A month after agreeing to cut tariffs on most NZ wine from a trade-stopping 150% to a more palatable 50%, the Indians went one better for the EU, promising to drop tariffs on most of its wine to 30%.
Fortunately for the industry here, NZ’s agreement includes a Most Favoured Nation (MFN) clause for wine, meaning NZ must receive the same tariff cuts granted by India in all its future trade deals.
There is a catch, however.
For NZ wine exporters to qualify for the same 30% tariff as EU rivals, the NZ-India FTA must start before the EU-India agreement.
The EU has made an art form out of delaying the ratification of important trade deals in recent years – but, while NZ would normally back itself to beat the Europeans, there is uncertainty over whether the National-led government can muster the votes to pass enabling legislation for the NZ-India FTA after coalition partner NZ First said it would vote against the deal.
And it is not just Europeans that NZ exporters could lose ground to.
Australia’s trade deal with India in 2022 included a similar MFN clause to NZ’s, meaning tariffs on its wine automatically drop from 75% to 50% as soon as the EU-India FTA is ratified.
Of the world’s top wine exporters in 2024, EU members (France, Italy and Spain) and Australia take out the first four spots. NZ (accounting for 3.1% of global wine exports) was ranked seventh.
NZ Winegrowers chief executive Philip Gregan said NZ exporters face a nervous wait.
“We are very hopeful it will be ratified and if it is we get the MFN clause.
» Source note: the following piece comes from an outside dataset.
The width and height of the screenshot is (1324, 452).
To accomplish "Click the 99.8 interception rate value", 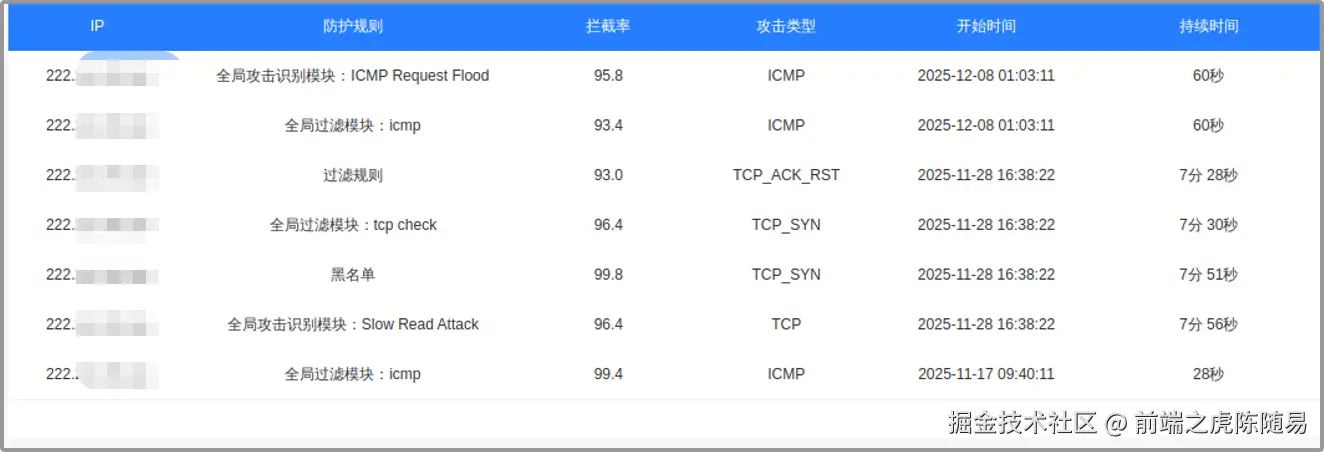I will [x=608, y=274].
“If it were not to happen then we would be facing higher tariffs than the Europeans and the Australians and we would be sitting on the outside.
“The difference between 30% and 50% is material,” Gregan said.
Asked what assurances he had received from the Labour Party that it would supply the votes the government needs to pass enabling legislation, Gregan said he had had only a “very brief conversation” with the party’s trade spokesperson.
“Over many years there has been a strong level of bipartisanship on trade between National and Labour and hopefully we will see that continue with the India FTA,” Gregan said.
High tariffs meant NZ exported just $300,000 of wine to India last year.
However, Gregan said a vast population of 1.4 billion people and a fast-growing economy mean there is potential for significantly more sales.
“Perhaps not in 12 months’ time or two years, but if you look to the long-term, absolutely the global wine industry believes there are significant opportunities there.
“That is why access is important.”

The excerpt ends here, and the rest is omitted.